PatrickA
(Patrick A)
1
I am able to compile in Swift a very simple source file encoded in UTF-8 (with or without BOM).
But when I try to build the same source file but now encoded in UTF-16, I get an error : "Invalid Swift parseable output (malformed JSON)".
The file (main.swift) :
import Foundation
let str : String = "abc"
print (str)
What is happening ? What JSON is malformed?
Note that I can see the UTF-16 file in the code editor, I can edit it, but I cannot build it.
In Xcode > Preferences > Text Editing, I set "Default Text Encoding" to UTF-16BE/LE but to no avail.
Any help is appreciated, does Swift support only UTF-8 source files?
jrose
(Jordan Rose)
2
Yes, Swift only supports UTF-8 input (in any environment, not just Xcode). That assumption's woven through the compiler in a few ways, mainly assuming that some content can be copied directly from the source file into output, but supporting UTF-16 in particular would be tricky because of the 16-bit code units, which would require reworking the lexer quite a bit, which could affect parsing speed (but might not be significant).

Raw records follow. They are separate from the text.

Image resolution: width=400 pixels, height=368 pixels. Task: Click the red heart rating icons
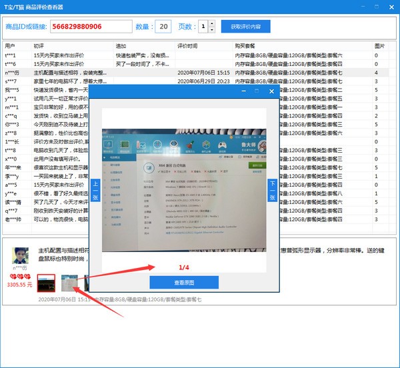pos(19,276)
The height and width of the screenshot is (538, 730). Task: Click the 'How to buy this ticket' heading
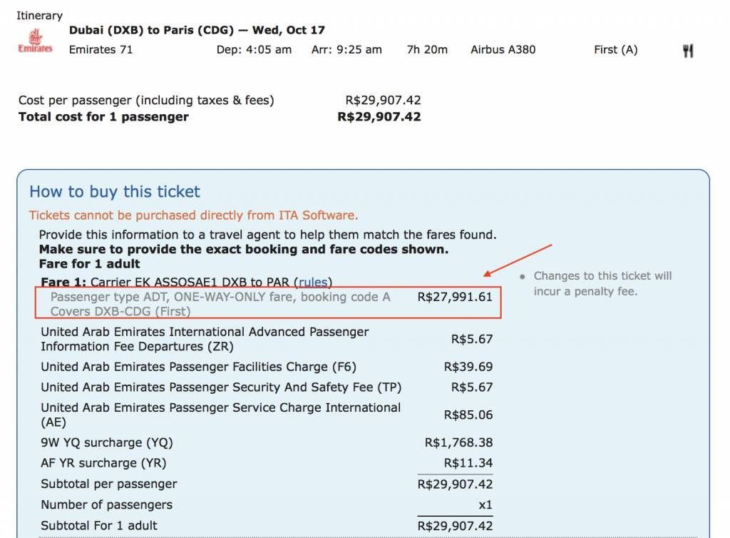pos(115,191)
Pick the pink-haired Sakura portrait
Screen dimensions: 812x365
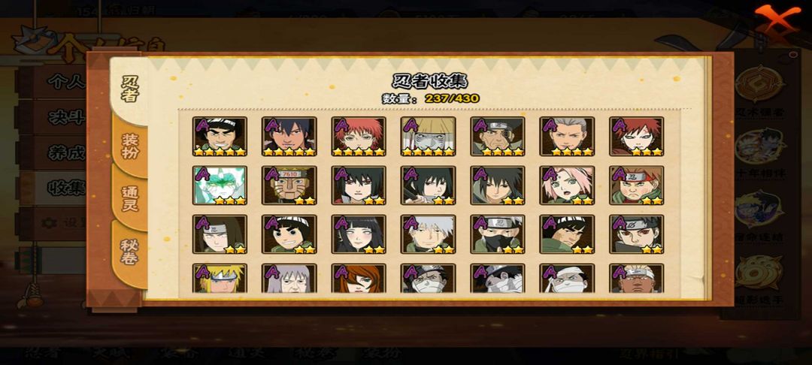point(567,185)
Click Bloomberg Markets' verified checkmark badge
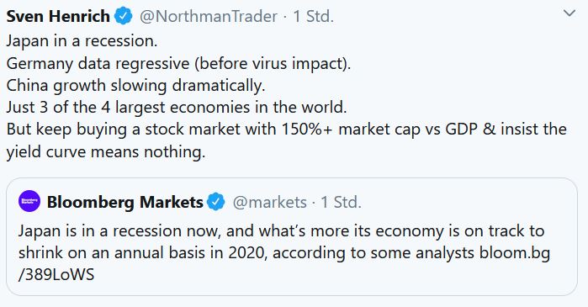Viewport: 588px width, 307px height. click(x=216, y=202)
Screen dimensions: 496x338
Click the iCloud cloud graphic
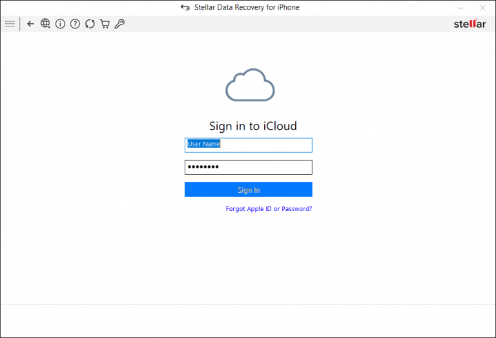click(x=249, y=85)
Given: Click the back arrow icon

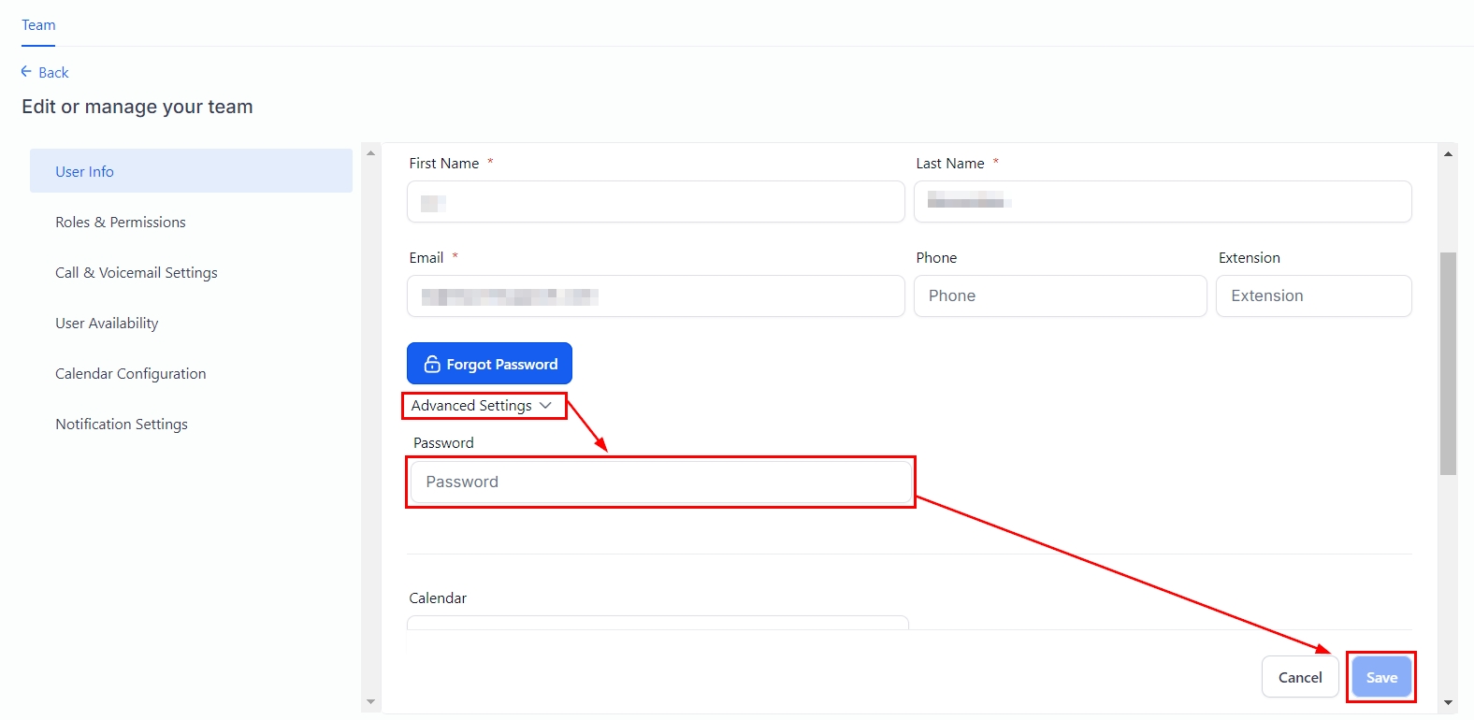Looking at the screenshot, I should (26, 72).
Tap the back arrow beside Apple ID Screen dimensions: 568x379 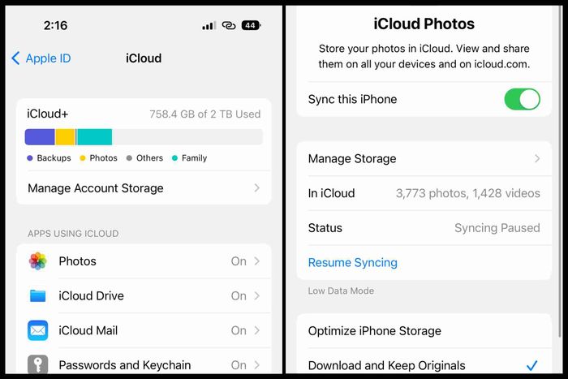(x=15, y=58)
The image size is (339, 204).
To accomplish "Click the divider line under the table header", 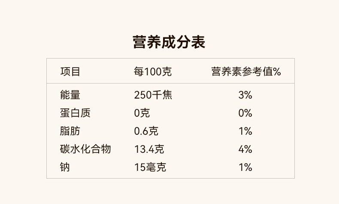I will (170, 83).
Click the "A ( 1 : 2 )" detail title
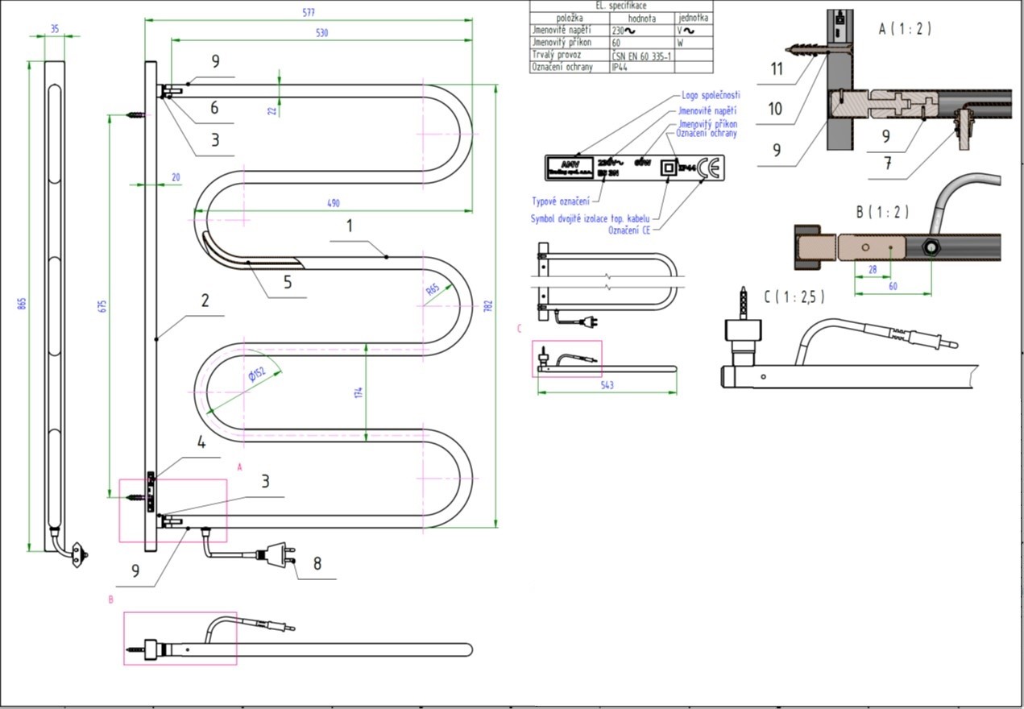 click(x=905, y=29)
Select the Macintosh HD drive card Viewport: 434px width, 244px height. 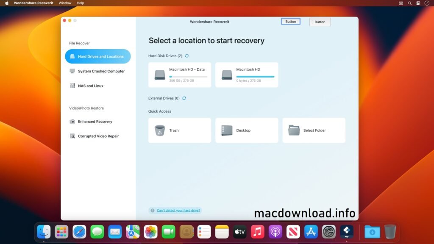click(247, 75)
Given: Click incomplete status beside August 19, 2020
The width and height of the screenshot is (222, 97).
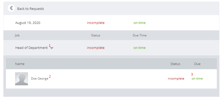Looking at the screenshot, I should tap(96, 23).
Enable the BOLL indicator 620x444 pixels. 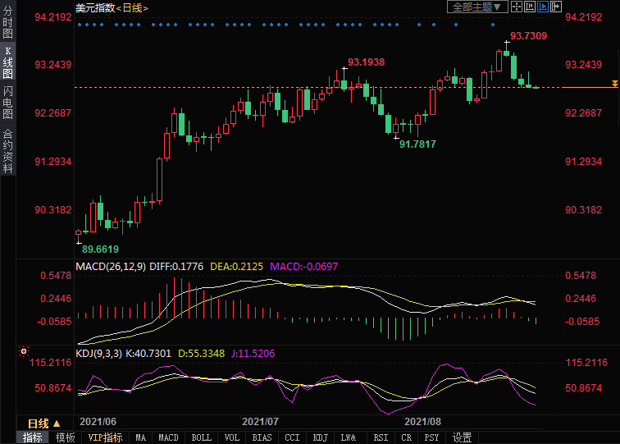click(x=201, y=437)
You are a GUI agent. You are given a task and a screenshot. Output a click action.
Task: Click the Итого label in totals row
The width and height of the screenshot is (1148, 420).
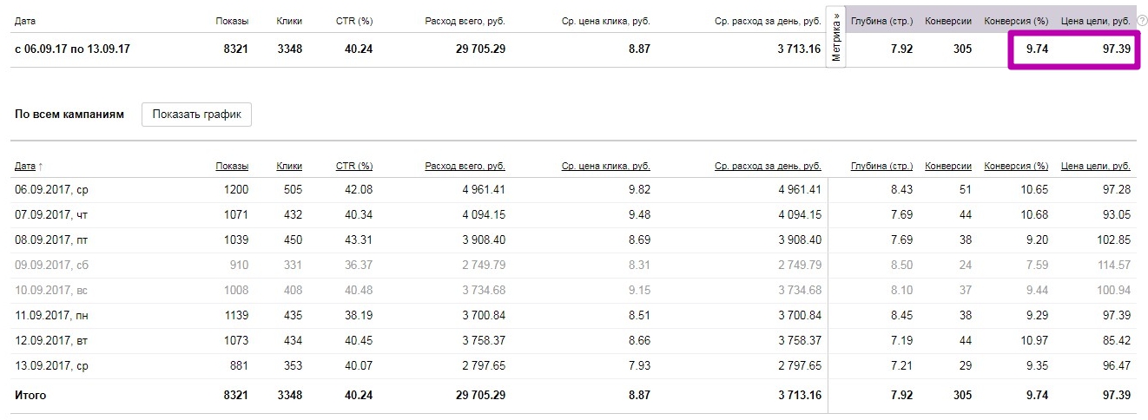[30, 396]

Do you have a particular reason why it'd be useful to accept source files encoded as UTF-16?
PatrickA
(Patrick A)
3
Thank you, Jordan.
No, I don't have a pressing need to accept source files encoded as UTF-16, I was just testing how XCode would behave under various circumstances.
1 Like
PatrickA
(Patrick A)
4
I have one ancillary question: what is the purpose of the Xcode > Preferences > Text Editing > Default Text Encoding if using anything but UTF-8 may cause a problem?
Avi
5
Xcode supports languages other than Swift.
2 Likes
michelf
(Michel Fortin)
6
That sounds rather off the mark as an error message. I wonder where it comes from.
jrose
(Jordan Rose)
7
Moreover, you can edit files that are not source code from within Xcode.
1 Like
jrose
(Jordan Rose)
8
Yeah, it'd be worth filing a bug against Xcode and/or Swift to make sure the error message is good. I suspect some of the null bytes from the source file are making it into the output unescaped somehow (UTF-16-encoded ASCII characters have all zeroes in the high byte).